START STORED DATA
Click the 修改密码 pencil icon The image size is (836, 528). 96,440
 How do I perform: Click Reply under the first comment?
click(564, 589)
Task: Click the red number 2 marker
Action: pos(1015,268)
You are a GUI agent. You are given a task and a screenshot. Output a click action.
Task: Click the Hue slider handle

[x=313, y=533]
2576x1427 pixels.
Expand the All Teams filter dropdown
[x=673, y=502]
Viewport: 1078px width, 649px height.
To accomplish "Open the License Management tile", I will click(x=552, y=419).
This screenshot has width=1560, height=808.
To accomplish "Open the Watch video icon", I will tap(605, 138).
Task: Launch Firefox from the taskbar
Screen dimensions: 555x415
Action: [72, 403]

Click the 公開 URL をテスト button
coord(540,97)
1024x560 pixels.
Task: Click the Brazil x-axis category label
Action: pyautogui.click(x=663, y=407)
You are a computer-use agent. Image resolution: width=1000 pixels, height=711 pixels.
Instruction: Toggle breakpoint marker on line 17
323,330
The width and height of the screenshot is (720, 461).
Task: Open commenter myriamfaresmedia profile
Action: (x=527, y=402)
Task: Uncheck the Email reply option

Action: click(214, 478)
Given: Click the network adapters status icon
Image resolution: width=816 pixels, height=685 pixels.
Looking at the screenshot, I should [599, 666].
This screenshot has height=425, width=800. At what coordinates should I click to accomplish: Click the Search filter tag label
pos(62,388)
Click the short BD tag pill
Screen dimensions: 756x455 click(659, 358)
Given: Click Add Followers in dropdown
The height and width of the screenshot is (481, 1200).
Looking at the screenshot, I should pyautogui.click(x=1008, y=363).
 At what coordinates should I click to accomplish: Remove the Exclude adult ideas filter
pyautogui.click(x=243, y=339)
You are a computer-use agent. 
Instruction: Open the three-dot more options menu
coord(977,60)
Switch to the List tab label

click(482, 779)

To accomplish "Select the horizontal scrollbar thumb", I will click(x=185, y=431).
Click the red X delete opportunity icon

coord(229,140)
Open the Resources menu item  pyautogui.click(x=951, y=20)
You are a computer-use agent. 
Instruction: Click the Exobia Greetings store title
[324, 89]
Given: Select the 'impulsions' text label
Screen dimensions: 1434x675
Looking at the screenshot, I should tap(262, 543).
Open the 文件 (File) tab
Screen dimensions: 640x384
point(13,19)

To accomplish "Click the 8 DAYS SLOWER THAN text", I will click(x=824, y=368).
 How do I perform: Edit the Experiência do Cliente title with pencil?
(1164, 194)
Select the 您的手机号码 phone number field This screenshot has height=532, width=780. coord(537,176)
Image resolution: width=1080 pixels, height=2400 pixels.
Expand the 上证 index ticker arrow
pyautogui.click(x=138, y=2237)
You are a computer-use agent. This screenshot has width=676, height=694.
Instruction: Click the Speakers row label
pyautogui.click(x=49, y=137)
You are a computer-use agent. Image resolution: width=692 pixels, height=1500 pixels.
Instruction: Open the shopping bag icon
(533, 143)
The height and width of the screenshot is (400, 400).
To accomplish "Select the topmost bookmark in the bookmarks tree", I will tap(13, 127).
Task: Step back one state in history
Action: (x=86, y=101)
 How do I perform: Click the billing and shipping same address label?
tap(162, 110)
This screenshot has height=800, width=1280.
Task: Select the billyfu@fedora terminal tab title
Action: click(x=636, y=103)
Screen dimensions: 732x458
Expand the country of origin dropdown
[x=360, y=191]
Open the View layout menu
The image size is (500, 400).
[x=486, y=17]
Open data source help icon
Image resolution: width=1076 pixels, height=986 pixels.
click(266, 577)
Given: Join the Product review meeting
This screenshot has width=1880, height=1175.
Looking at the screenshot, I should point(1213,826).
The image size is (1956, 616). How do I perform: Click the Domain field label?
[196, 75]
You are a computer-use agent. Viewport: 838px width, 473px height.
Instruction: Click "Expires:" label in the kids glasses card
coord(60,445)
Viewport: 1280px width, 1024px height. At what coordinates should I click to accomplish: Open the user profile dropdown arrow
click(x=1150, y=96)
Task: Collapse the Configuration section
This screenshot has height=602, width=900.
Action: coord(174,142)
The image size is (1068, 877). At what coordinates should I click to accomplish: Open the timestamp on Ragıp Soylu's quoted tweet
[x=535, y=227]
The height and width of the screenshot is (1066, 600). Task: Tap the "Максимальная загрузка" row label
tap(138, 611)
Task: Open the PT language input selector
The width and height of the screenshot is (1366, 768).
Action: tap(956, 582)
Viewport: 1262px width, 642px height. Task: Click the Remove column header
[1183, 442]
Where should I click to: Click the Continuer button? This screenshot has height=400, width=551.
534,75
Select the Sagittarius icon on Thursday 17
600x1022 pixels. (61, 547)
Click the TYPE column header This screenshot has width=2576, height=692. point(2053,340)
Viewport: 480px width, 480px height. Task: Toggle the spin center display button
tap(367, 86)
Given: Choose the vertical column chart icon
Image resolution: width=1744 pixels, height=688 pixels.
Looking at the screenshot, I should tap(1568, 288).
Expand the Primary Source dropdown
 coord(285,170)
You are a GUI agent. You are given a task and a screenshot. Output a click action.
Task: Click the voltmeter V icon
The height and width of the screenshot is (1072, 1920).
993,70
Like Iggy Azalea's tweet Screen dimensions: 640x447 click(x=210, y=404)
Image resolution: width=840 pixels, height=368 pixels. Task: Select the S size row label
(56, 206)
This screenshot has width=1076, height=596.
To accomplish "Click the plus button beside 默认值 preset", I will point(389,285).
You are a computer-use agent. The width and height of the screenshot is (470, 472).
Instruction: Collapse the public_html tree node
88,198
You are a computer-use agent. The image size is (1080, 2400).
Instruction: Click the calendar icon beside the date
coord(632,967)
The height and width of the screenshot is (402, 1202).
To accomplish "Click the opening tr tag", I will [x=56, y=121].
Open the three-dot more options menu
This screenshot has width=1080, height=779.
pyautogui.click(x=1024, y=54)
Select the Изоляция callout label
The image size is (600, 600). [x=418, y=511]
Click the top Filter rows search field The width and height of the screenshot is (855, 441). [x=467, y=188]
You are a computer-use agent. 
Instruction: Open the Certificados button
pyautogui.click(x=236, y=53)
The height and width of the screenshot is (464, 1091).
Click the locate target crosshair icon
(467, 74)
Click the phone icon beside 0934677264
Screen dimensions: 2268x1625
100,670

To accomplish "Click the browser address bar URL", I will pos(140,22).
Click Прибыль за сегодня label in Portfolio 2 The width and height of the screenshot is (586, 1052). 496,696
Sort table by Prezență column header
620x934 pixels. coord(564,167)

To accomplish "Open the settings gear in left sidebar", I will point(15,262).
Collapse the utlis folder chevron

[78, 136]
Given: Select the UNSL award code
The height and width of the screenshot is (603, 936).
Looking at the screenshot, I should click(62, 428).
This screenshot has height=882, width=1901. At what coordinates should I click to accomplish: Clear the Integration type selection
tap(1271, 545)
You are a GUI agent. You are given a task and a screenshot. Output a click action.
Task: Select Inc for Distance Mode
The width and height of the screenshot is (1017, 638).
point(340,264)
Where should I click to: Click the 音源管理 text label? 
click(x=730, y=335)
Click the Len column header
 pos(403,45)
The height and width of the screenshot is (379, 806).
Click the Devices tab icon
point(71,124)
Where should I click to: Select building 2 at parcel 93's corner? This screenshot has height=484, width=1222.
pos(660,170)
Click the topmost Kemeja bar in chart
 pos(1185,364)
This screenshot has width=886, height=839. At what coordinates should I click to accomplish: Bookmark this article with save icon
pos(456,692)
END STORED DATA
■ YOUR TASK: Work out how many lines above have the string "computer" in them, and give only the number.

■ OUTPUT: 9